> [CHALLENGE] Edit the records below, replacing every "Impressum" with "Imprint" and leaving everything else unchanged, then write out all the lines again.

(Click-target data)
+++
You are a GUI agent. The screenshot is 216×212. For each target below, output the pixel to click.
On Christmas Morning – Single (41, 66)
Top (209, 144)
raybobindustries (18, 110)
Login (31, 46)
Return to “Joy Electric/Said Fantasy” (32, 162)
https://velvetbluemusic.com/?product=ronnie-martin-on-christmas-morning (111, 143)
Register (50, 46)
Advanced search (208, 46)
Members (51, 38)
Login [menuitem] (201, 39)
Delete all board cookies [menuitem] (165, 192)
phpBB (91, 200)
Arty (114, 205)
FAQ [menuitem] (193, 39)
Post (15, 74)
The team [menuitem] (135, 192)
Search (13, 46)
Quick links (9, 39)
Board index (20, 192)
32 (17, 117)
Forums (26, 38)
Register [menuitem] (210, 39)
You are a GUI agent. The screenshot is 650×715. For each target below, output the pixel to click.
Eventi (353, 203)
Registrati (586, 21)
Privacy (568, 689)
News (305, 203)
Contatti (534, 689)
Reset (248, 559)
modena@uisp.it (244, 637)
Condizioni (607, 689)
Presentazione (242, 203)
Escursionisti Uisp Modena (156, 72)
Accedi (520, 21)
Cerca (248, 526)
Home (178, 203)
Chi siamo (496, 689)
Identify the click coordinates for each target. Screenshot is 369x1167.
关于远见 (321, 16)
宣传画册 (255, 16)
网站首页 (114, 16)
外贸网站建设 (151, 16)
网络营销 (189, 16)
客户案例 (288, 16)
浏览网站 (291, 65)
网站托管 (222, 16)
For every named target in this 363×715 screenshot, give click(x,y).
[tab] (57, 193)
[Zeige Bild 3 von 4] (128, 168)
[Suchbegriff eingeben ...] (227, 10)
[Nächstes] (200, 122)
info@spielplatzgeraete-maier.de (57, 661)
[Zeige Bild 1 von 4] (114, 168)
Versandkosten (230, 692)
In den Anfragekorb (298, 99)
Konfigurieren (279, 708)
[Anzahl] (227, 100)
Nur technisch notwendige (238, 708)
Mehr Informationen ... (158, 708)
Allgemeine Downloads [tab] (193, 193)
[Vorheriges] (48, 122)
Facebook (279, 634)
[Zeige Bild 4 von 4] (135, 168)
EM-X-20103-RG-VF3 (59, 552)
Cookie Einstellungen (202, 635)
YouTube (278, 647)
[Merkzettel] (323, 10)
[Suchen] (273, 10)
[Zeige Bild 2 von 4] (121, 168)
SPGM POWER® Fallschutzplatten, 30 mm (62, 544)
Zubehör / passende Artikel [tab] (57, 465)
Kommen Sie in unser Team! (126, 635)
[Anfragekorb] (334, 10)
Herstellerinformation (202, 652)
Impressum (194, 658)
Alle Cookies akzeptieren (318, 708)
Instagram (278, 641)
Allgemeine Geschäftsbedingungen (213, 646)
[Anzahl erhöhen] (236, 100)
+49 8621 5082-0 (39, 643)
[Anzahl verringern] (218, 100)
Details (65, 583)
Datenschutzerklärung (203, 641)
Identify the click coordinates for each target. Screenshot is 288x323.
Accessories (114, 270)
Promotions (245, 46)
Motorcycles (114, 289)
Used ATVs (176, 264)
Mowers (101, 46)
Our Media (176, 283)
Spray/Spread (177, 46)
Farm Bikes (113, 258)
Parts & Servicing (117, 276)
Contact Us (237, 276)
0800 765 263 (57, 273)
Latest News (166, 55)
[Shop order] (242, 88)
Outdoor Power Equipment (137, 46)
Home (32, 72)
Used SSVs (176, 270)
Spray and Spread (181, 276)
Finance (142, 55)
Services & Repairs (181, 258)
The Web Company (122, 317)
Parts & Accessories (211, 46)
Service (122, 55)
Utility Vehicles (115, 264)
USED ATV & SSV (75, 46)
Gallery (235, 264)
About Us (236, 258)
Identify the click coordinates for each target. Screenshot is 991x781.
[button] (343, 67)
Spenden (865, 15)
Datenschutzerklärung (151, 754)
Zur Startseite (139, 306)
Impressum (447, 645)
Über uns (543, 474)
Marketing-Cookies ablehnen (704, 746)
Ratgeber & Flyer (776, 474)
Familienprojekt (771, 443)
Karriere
+++
> [ANSWER TO THE TASK]
You are a GUI agent. The screenshot is 216×212. For each target below, output the pixel to click.
On Christmas Morning – Single (41, 66)
Top (209, 144)
raybobindustries (18, 110)
Login (31, 46)
Return to “Joy Electric/Said Fantasy” (32, 162)
https://velvetbluemusic.com/?product=ronnie-martin-on-christmas-morning (111, 143)
Register (50, 46)
Advanced search (208, 46)
Members (51, 38)
Login [menuitem] (201, 39)
Delete all board cookies [menuitem] (165, 192)
phpBB (91, 200)
Arty (114, 205)
FAQ [menuitem] (193, 39)
Post (15, 74)
The team [menuitem] (135, 192)
Search (13, 46)
Quick links (9, 39)
Board index (20, 192)
32 (17, 117)
Forums (26, 38)
Register [menuitem] (210, 39)
You are a GUI agent. The screenshot is 650×715. For each target below, output the pixel to click.
Eventi (353, 203)
Registrati (586, 21)
Privacy (568, 689)
News (305, 203)
Contatti (534, 689)
Reset (248, 559)
modena@uisp.it (244, 637)
Condizioni (607, 689)
Presentazione (242, 203)
Escursionisti Uisp Modena (156, 72)
Accedi (520, 21)
Cerca (248, 526)
Home (178, 203)
Chi siamo (496, 689)
Identify the click coordinates for each target. Screenshot is 369x1167.
关于远见 (321, 16)
宣传画册 (255, 16)
网站首页 (114, 16)
外贸网站建设 (151, 16)
网络营销 (189, 16)
客户案例 (288, 16)
浏览网站 (291, 65)
网站托管 (222, 16)
For every named target in this 363×715 screenshot, give click(x,y).
[tab] (57, 193)
[Zeige Bild 3 von 4] (128, 168)
[Suchbegriff eingeben ...] (227, 10)
[Nächstes] (200, 122)
info@spielplatzgeraete-maier.de (57, 661)
[Zeige Bild 1 von 4] (114, 168)
Versandkosten (230, 692)
In den Anfragekorb (298, 99)
Konfigurieren (279, 708)
[Anzahl] (227, 100)
Nur technisch notwendige (238, 708)
Mehr Informationen ... (158, 708)
Allgemeine Downloads [tab] (193, 193)
[Vorheriges] (48, 122)
Facebook (279, 634)
[Zeige Bild 4 von 4] (135, 168)
EM-X-20103-RG-VF3 (59, 552)
Cookie Einstellungen (202, 635)
YouTube (278, 647)
[Merkzettel] (323, 10)
[Suchen] (273, 10)
[Zeige Bild 2 von 4] (121, 168)
SPGM POWER® Fallschutzplatten, 30 mm (62, 544)
Zubehör / passende Artikel [tab] (57, 465)
Kommen Sie in unser Team! (126, 635)
[Anfragekorb] (334, 10)
Herstellerinformation (202, 652)
Imprint (194, 658)
Alle Cookies akzeptieren (318, 708)
Instagram (278, 641)
Allgemeine Geschäftsbedingungen (213, 646)
[Anzahl erhöhen] (236, 100)
+49 8621 5082-0 (39, 643)
[Anzahl verringern] (218, 100)
Details (65, 583)
Datenschutzerklärung (203, 641)
Identify the click coordinates for each target. Screenshot is 288x323.
Accessories (114, 270)
Promotions (245, 46)
Motorcycles (114, 289)
Used ATVs (176, 264)
Mowers (101, 46)
Our Media (176, 283)
Spray/Spread (177, 46)
Farm Bikes (113, 258)
Parts & Servicing (117, 276)
Contact Us (237, 276)
0800 765 263 (57, 273)
Latest News (166, 55)
[Shop order] (242, 88)
Outdoor Power Equipment (137, 46)
Home (32, 72)
Used SSVs (176, 270)
Spray and Spread (181, 276)
Finance (142, 55)
Services & Repairs (181, 258)
The Web Company (122, 317)
Parts & Accessories (211, 46)
Service (122, 55)
Utility Vehicles (115, 264)
USED ATV & SSV (75, 46)
Gallery (235, 264)
About Us (236, 258)
Identify the click coordinates for each target. Screenshot is 991x781.
[button] (343, 67)
Spenden (865, 15)
Datenschutzerklärung (151, 754)
Zur Startseite (139, 306)
Imprint (447, 645)
Über uns (543, 474)
Marketing-Cookies ablehnen (704, 746)
Ratgeber & Flyer (776, 474)
Familienprojekt (771, 443)
Karriere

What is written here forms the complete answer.